Level of Precompetitive Anxiety and Self-Confidence in High Level Padel Players

  • 1Department of Physical Education and Sports, University of Granada, Granada, Spain
  • 2Department of Social Psychology, Social Work, Anthropology and East Asian Studies, University of Málaga, Málaga, Spain
  • 3Department of Human Physiology, Histology, Pathological Anatomy and Sports Physical Education, University of Málaga, Málaga, Spain
  • 4Facultad de Ciencias de la Educación, Universidad Internacional De La Rioja, Logroño, Spain
  • 5Facultad de Ciencias de la Educación, Universidad de Málaga, Málaga, Spain
  • 6Andalucía-Tech, Málaga, Spain
  • 7IBIMA, Málaga, Spain

The objectives of the present study were firstly to evaluate precompetitive anxiety and self-confidence (SC) in padel players according to their playing level; and secondly, to study the factors that influence the levels of precompetitive anxiety and SC. One hundred padel players, all of whom were federated men (age: M = 27.6, SD = 7.5 years; weight: M = 73.4, SD = 9.8 kg; height: M = 175.6, SD = 7.5 cm) participated in the research. The CSAI-2 (Competitive State Anxiety Inventory-2) questionnaire was used and a one-way ANOVA and a two- and three-ways MANOVA were conducted. The results show that the players from a better category had higher scores in SC and lower scores in somatic anxiety (SA) (η2 = 0.10 and η2 = 0.12, respectively). Moreover, the factors of category, body mass index (BMI) and experience, predicted 82% of the variance explained by the SC of the player. As a conclusion, this study has made it possible to ascertain that the playing category, understood as the level of the padel players, determines the levels of anxiety and SC and represents a key factor for the prediction of sports performance.
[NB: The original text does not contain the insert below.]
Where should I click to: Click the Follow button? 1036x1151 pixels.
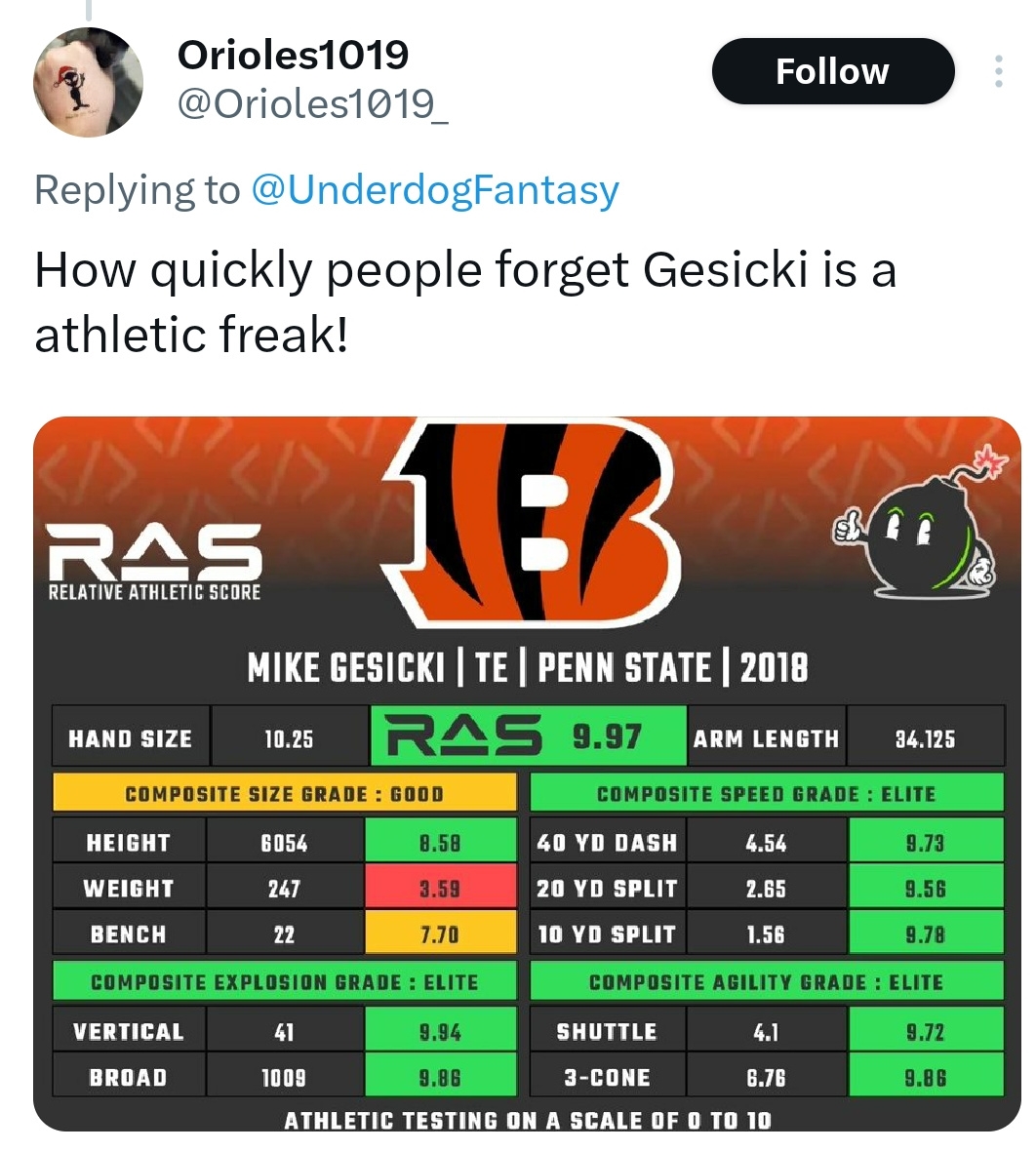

Padel is a sport racket, that uses tennis rules (García-Benítez et al., 2018), played in pairs on a 20 m × 10 m court divided in two areas by a net where the enclosing walls are a part of the game (Rivilla-García et al., 2019). Matches are the best of three sets using tennis scoring (Ramón-Llin et al., 2019). Torres-Luque et al. (2015) found in elite players a mean of 9.30 s per point and 9.38 shots per point, in matches lasting 57 min. The development of these shots continuously and with such a short duration could cause a stress situation that can occur permanently prior to official competition matches (Jiménez et al., 2012).

The study of psychological factors can be of great importance for an athlete’s performance (Giske et al., 2016). Different qualities and psychological skills, like stress and anxiety control, self-confidence (SC), communication, team cohesion, motivation, mood states and, concentration, could fluctuate over time as they are not fixed and innate states, and are susceptible to improvement in time, thanks to the training of psychological skills (Guillen and Feltz, 2011) and thus, can improve sports performance (Mathers and Brodie, 2011; Slack et al., 2015; Díaz et al., 2019).
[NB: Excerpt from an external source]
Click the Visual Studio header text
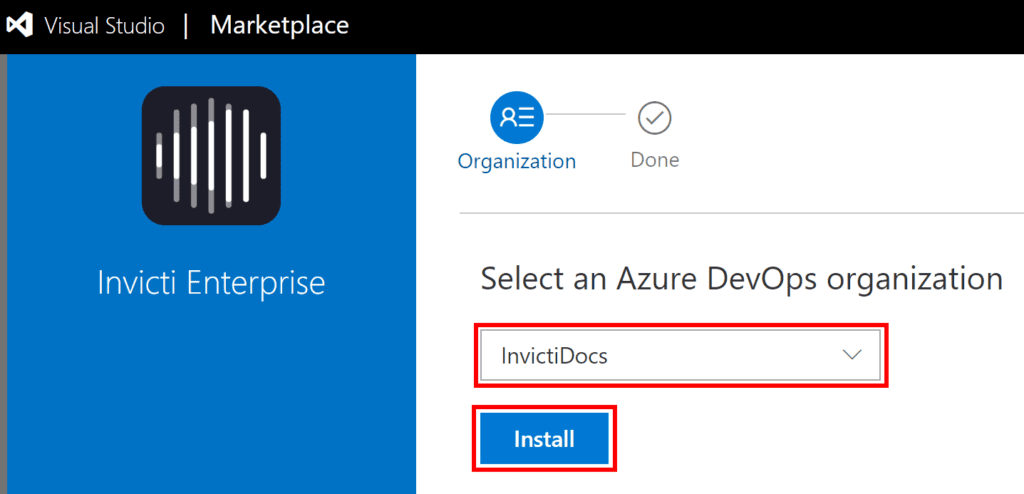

Racket sports present different physical, physiological and psychological demands, among others, due basically to the nature of play, i.e., intermittent sprints with incomplete recovery (Alvero-Cruz et al., 2009; Courel-Ibáñez et al., 2017) and constant decision-making which implies processing a large quantity of information in a short interval of time (Castillo-Rodríguez et al., 2014a), which generates high responses of anxiety and stress due to the cognitive and emotional pressure experienced.

On the one hand, anxiety in the moments prior to sports competition refers to the temporary emotional state characterized by subjective sensations of apprehension and tension, accompanied by activation of the autonomous nervous system (Martens et al., 1990). On the other hand, stress defined as a psychophysiological response of the athlete to threatening events (Jiménez et al., 2012), is triggered by the absence of adequate coping strategies that permit the redefinition of the situation as non-threatening on the part of the athlete (Alonso-Arbiol et al., 2005). These levels of anxiety and stress generated by athletes have increased due to the number of competitions that are currently organized and the high level of physical preparation thus required by the athletes to face them (Ruiz and Lorenzo, 2008), resulting in performance problems if this high level of activation is maintained.

Similarly, the SC of the athlete, which is the belief that he or she can act successfully (Robazza and Bortoli, 2007), has a positive relation with sports performance (Díaz et al., 2008), although up to an optimal point, as an excess of SC decreases these levels of performance (Weinberg and Gould, 1996). The relations between anxiety and SC and sports performance have been an object of study for decades. Thus, there is a clear consensus that indicates an inverse relation between anxiety and sports performance and SC (León-Prados et al., 2011), specifically, low levels of SC suggest higher levels of cognitive anxiety (CA) (Pinto and Vázquez, 2013) and a high level of anxiety suggests a lower sports performance (García-Mas et al., 2011; Ries et al., 2012), which leads us to consider the initial hypothesis that athletes with a better sports performance, who play in higher categories, possess lower levels of anxiety and higher ones of SC than athletes in lower categories.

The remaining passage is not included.